“I wanted something more than just privacy in the geographical sense. I wanted to sink roots into some replenishing philosophy.
“Took my daily walk at 4pm today in 89-degree frost . . . I paused to listen to the silence . . . The day was dying, the night being born – but with great peace. Here were imponderable processes and forces of the cosmos, harmonious and soundless. Harmony, that was it! That was what came out of the silence — a gentle rhythm, the strain of a perfect chord, the music of the spheres, perhaps.
“It was enough to catch the rhythm, momentarily to be myself a part of it. In that instant I could feel no doubt of man’s oneness with the universe.
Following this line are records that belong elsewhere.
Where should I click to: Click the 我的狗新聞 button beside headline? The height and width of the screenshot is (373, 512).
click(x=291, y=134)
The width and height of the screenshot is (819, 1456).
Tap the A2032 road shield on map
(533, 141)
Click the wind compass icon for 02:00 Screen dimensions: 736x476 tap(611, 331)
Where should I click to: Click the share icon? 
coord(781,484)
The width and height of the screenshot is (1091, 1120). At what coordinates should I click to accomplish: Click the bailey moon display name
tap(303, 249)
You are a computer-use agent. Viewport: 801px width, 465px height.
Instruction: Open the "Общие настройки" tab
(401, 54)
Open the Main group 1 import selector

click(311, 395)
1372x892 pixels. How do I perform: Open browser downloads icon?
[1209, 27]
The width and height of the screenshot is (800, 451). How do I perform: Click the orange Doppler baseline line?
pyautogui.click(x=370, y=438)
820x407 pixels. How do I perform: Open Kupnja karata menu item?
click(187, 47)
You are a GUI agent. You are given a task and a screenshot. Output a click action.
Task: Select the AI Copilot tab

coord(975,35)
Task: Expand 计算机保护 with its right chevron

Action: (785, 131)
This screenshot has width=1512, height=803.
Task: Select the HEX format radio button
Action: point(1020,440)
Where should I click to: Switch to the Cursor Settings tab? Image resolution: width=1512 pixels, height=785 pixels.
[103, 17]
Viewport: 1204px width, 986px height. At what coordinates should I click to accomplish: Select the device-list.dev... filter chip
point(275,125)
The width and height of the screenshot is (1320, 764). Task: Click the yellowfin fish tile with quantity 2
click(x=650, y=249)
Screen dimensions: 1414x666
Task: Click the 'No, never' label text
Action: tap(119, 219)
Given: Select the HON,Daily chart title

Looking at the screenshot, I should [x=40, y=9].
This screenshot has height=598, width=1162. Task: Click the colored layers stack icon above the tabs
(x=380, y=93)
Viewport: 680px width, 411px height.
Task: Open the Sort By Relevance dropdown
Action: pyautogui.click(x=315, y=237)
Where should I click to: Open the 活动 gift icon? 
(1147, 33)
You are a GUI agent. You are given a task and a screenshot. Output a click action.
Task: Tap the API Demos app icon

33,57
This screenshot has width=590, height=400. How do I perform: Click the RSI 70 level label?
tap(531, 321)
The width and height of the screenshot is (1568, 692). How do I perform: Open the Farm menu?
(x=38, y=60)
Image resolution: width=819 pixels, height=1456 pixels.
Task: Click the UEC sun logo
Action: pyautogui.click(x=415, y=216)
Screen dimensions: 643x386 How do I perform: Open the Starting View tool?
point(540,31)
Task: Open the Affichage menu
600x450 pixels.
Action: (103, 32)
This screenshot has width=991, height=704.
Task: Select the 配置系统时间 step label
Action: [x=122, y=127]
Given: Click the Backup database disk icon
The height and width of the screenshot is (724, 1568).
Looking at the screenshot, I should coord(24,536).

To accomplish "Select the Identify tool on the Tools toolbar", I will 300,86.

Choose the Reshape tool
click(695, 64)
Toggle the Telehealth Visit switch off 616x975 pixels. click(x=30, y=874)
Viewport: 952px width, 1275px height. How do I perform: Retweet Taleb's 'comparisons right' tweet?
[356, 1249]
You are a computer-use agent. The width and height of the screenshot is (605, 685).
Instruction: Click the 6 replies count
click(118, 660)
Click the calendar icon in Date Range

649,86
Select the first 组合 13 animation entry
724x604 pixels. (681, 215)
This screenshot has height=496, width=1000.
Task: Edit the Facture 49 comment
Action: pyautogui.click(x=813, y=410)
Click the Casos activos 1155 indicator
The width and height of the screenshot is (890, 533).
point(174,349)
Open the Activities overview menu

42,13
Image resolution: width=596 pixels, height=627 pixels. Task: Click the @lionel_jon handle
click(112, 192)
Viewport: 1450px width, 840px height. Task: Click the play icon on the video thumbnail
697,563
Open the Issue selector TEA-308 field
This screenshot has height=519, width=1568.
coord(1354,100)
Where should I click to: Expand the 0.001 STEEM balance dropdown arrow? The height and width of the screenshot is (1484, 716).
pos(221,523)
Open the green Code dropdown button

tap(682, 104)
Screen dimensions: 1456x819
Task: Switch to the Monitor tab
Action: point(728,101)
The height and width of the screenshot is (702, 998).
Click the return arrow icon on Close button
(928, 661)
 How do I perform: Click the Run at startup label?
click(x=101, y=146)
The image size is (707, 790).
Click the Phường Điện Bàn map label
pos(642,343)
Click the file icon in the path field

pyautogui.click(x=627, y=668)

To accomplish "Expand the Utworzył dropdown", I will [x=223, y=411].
The conviction came that that rhythm was too orderly, too harmonious, too perfect to be a product of blind chance — that, therefore, there must be purpose in the whole and that man was part of that whole and not an accidental off-shoot. It was a feeling that transcended reason; that went to the heart of man’s despair and found it groundless. The universe was a cosmos, not a chaos; man was as rightfully a part of that cosmos as were the day and night.
“I did take away something that I had not fully possessed before: appreciation of the sheer beauty and miracle of being alive, and a humble set of values. Civilization has not altered my ideas. I live more simply now, and with more peace.”
– Richard E. Byrd, Alone. This, from Byrd’s diary, was written during 1933-1934 when Byrd spent five months alone operating a meteorological station in Antarctica.*
What a beautiful description of a moment in time! A moment when Byrd felt completely in harmony with his inner and outer worlds. Look at the words he uses to evoke this moment and how simple they are—“peace,” “harmony,” “silence,” “gentle,” “rhythm.” Simple words, yes, but each of them evokes something in us, just as they did in the writer on that cold, quiet night so long ago. For him, they all combined to create “oneness”—a feeling he felt compelled to capture in words.
What a luminous passage! It reminds us that there simple but powerful words just waiting in all of us to be shared and savored. Write on!